An ancient thoroughfare sleeps below the soil
A once-famous road lies buried under grasslands, forgotten by the people of the areas it used to serve
When Xing Shangzhi, a farmer in his late 40s, herds his sheep and tends his potato plots along a hillside in Dazhaizi village, Fuxian, Shaanxi province, he often comes across rubble consisting of bricks and tiles that date back centuries. That fact is obvious from their shape and pattern, both of which are unusual today.
Like many local people, Xing and his wife live in a dwelling dug out of the hillside below the Ziwu Range. The ridge of the range, which runs from south to north in the western part of Shaanxi over a distance of about 413 kilometers, is unusually solid, making it ideal for the excavation of cave dwellings.
Other farmers and herdsmen living along the range in several counties often find similar treasures, including earthen pipes and ancient coins of various shapes.
If that was not enough, unlike other local mountain ranges, whose ridges are often shaded by thick woodland, the ridge of the Ziwu Range is either covered by short grasses or is bare, making it look like a 10-to-60-meter-wide belt meandering along the length of the range.
For generations, the ridge has not only served as an ideal roof for cave dwellings, but also as a natural dirt road; sturdy and reliable.
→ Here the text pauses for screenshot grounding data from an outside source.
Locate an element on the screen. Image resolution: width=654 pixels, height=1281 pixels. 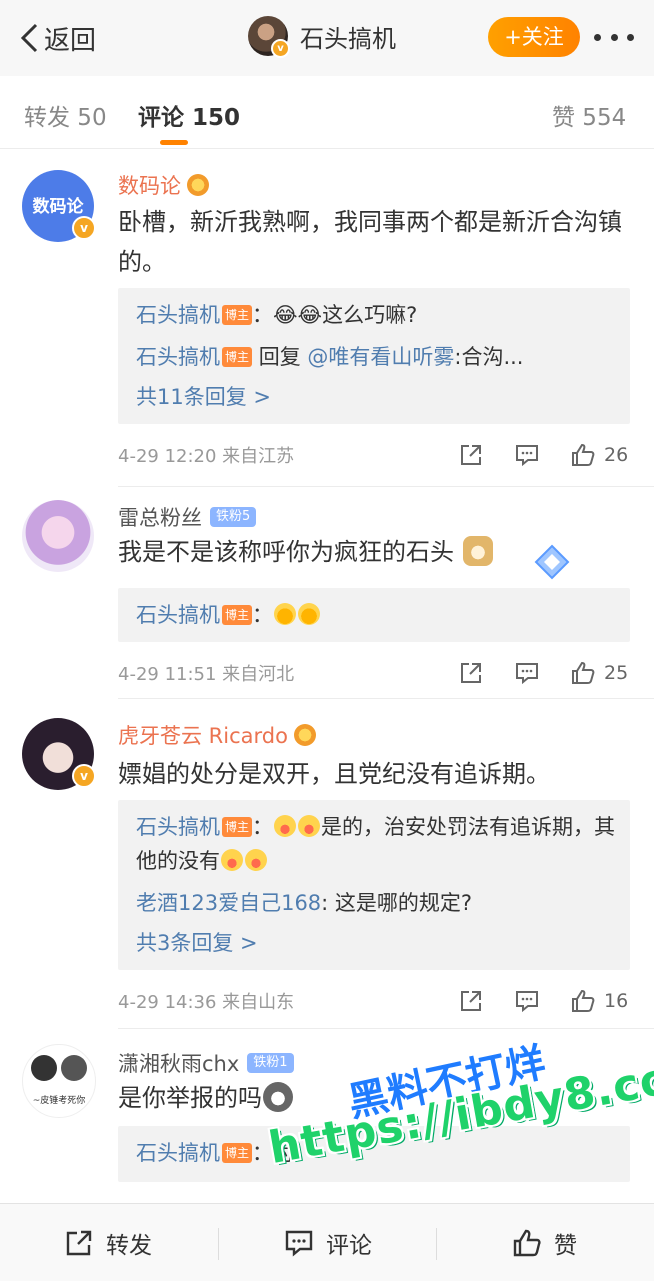
commenter-name-text: 虎牙苍云 Ricardo is located at coordinates (203, 736).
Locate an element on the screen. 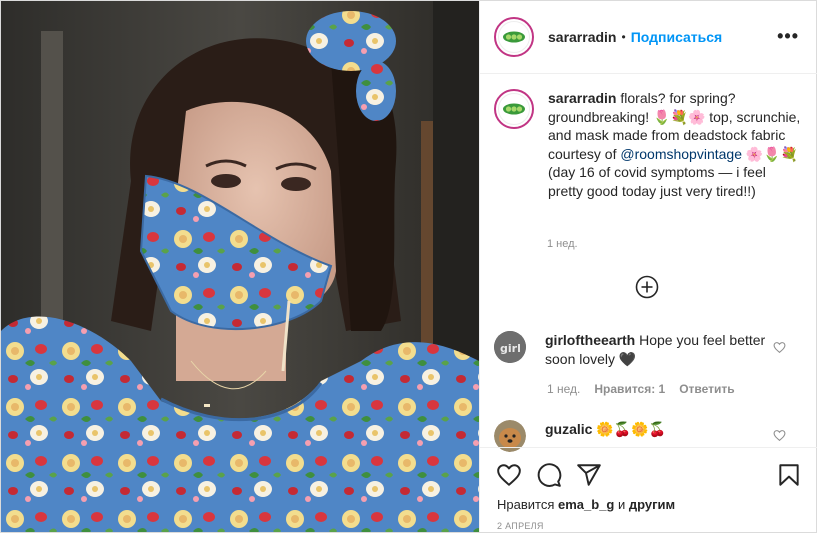  post-date: 2 АПРЕЛЯ is located at coordinates (520, 526).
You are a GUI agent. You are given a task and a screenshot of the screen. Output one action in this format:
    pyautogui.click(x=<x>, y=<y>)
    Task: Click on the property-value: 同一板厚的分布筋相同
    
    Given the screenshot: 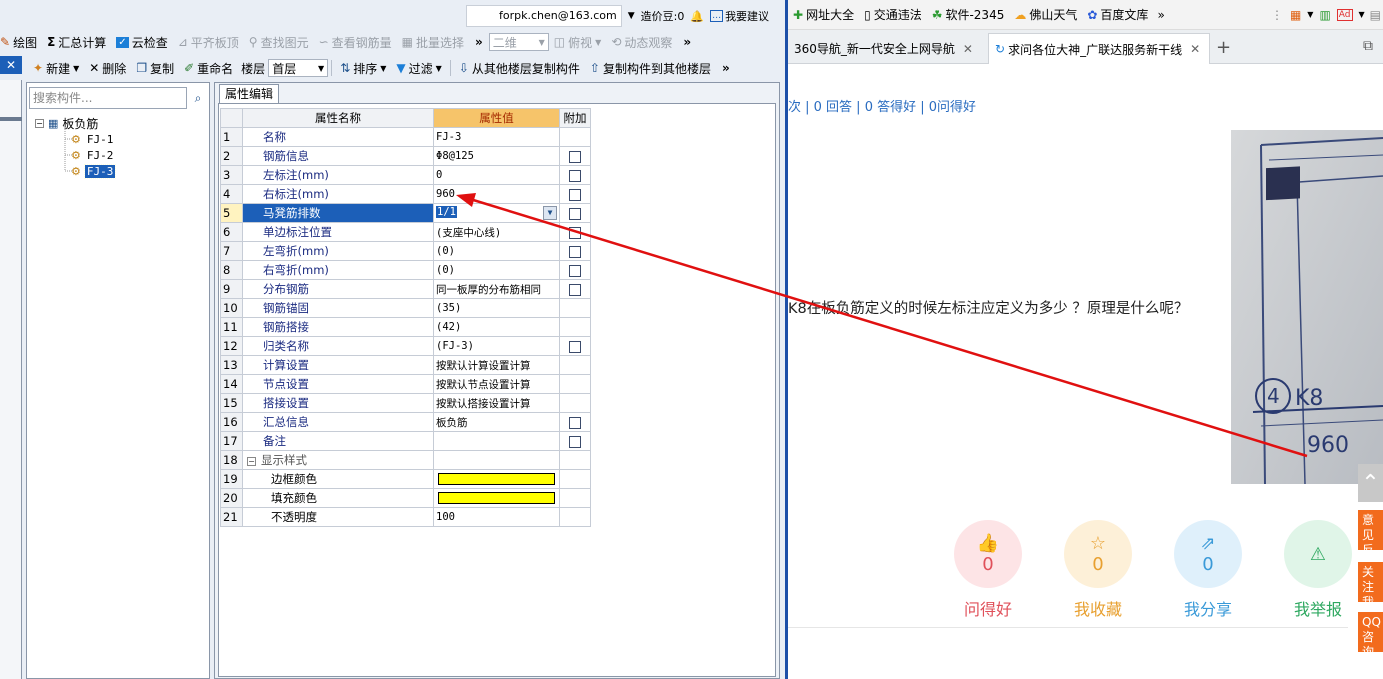 What is the action you would take?
    pyautogui.click(x=496, y=289)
Although the Ziwu Range is in the center of the Loess Plateau - an area the size of France, covered with layers of fertile soil dozens of meters deep blown from deserts in the north and west over millions of years - the soil of the ridge seems light and flimsy, meaning large plants are unable to lay deep roots.
That flimsiness is the result of an intermediate layer of extremely compact earth, about 1 or 2 meters thick, which is a lighter color than the yellow earth in which it is sandwiched.
It is in this soil layer that farmers unearth the rubble that can only have belonged to urban dwellers, and the strong layer below it, usually mixed with gravel, serves as a roadbed for the dirt path that follows the ridge of the Ziwu Range.